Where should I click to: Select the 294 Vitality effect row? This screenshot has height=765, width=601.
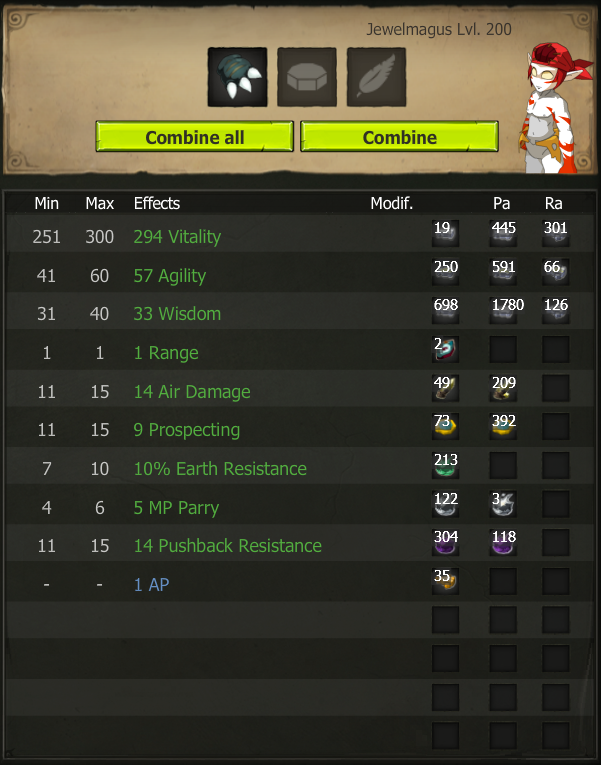coord(300,234)
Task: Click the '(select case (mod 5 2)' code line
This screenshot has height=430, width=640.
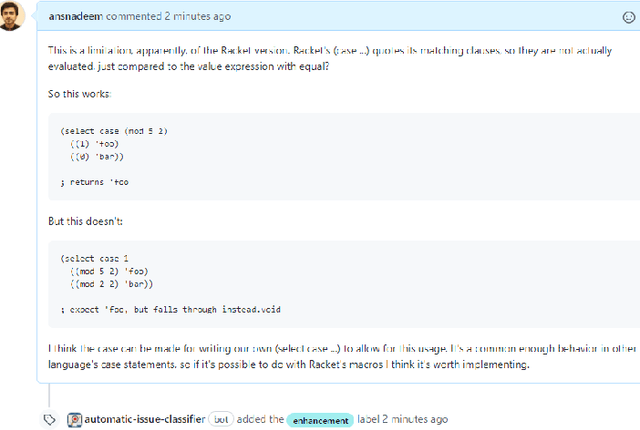Action: 114,131
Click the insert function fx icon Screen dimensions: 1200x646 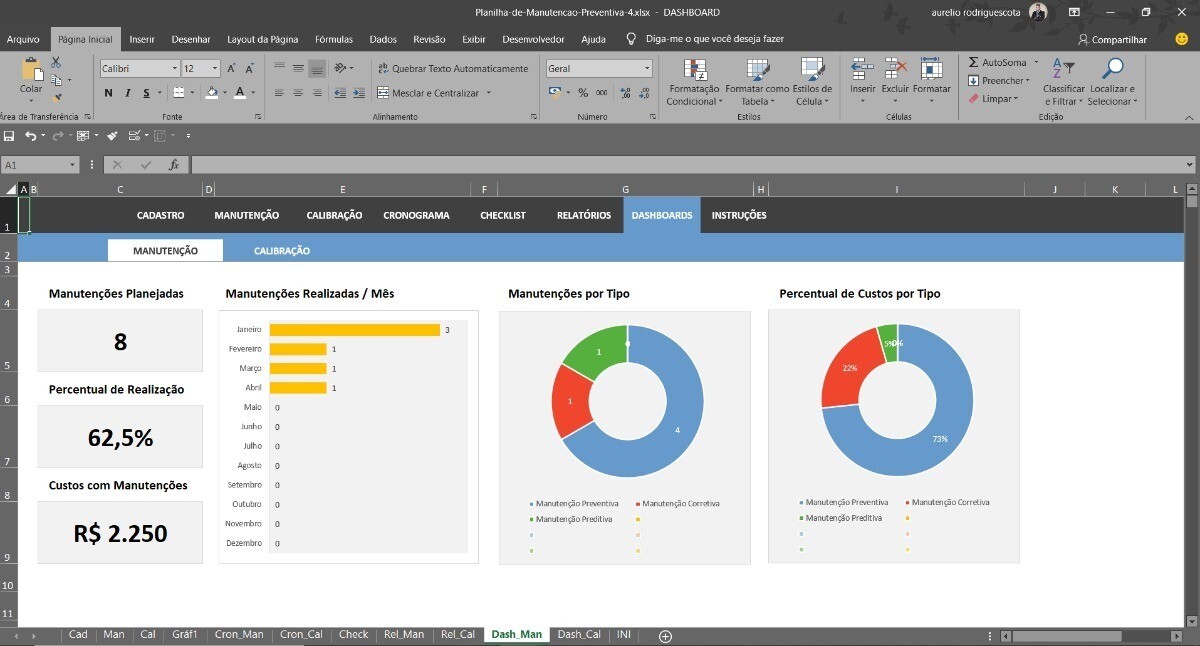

::::

- EXERCISE DETAILS -
Retype the listing exactly. Leave out its pictures.

- TASK ANSWER -
Where should I click to: Select the 294 Vitality effect row? This screenshot has height=765, width=601.
coord(300,234)
Task: Click the '(select case (mod 5 2)' code line
This screenshot has height=430, width=640.
Action: 114,131
Click the insert function fx icon Screen dimensions: 1200x646 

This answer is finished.